Rottman Family Lecture: The Art of the Jewish Family with Laura Arnold Leibman
Part of the TAWANI Foundation Audrey G. Ratner Speaker Series
In The Art of the Jewish Family, Laura Arnold Leibman examines five objects owned by a diverse group of Jewish women who all lived in New York in the years between 1750 and 1850: a letter from impoverished Hannah Louzada seeking assistance; a set of silver cups owned by Reyna Levy Moses; an ivory miniature owned by Sarah Brandon Moses, who was born enslaved and became one of the wealthiest Jewish women in New York; a book created by Sarah Ann Hays Mordecai; and a family silhouette owned by Rebbetzin Jane Symons Isaacs. These objects offer intimate and tangible views into the lives of Jewish American women from a range of statuses, beliefs, and lifestyles–both rich and poor, Sephardi and Ashkenazi, slaves and slaveowner.

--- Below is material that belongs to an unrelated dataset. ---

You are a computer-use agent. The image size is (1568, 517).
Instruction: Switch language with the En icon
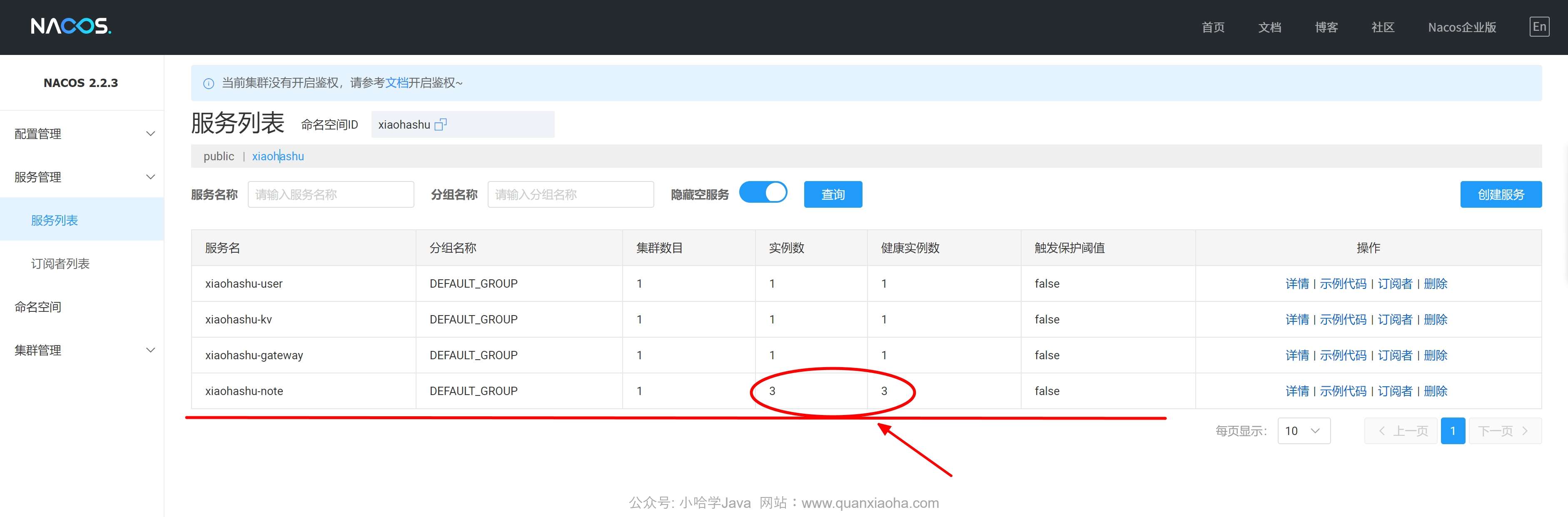pos(1539,27)
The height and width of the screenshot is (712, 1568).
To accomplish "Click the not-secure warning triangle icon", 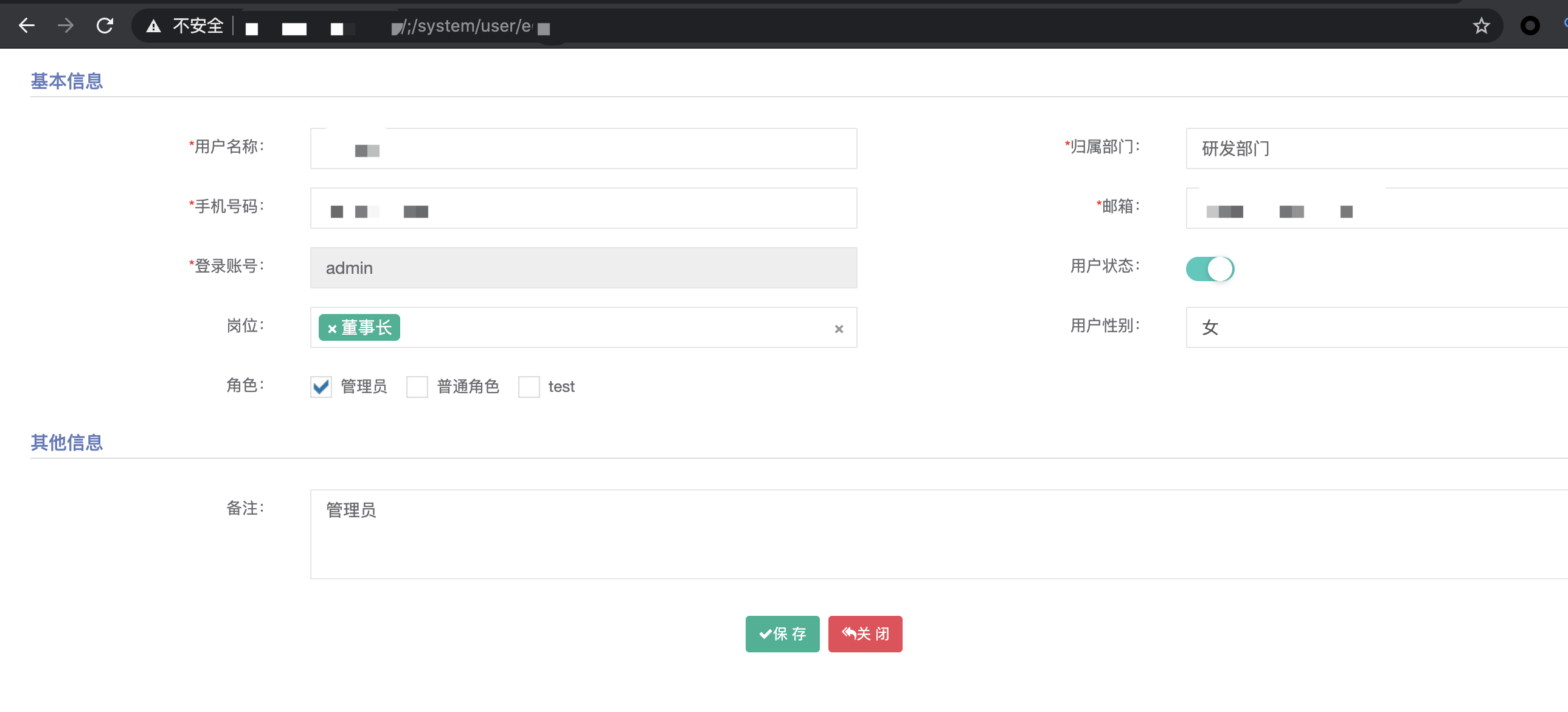I will [x=153, y=26].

Laura Arnold Leibman is Professor of English and Humanities at Reed College. Her work focuses on how material culture changes our understanding of the role of women, children, and Jews of color in the early Atlantic World. Leibman is the author of The Art of the Jewish Family: A History of Women in Early New York in Five Objects (Bard Graduate Center, 2020) which won three National Jewish Book Awards, and Messianism, Secrecy and Mysticism: A New Interpretation of Early American Jewish Life (2012), which won a Jordan Schnitzer Book Award and a National Jewish Book Award. Her latest book Once We Were Slaves (Oxford University Press, 2021) about an early multiracial Jewish family who began their lives enslaved in the Caribbean and became some of the wealthiest Jews in New York was a finalist for a National Jewish Book Award. She has written several other books and numerous academic articles, one of which won the 2015 Wasserman Essay Prize from the journal American Jewish History. She has been a Fulbright scholar, a visiting fellow at the Oxford Centre for Hebrew an Jewish Studies at University of Oxford, and the Leon Levy Foundation Professor of Jewish Material Culture at Bard Graduate Center. She is also known for her scholarship in Digital Humanities.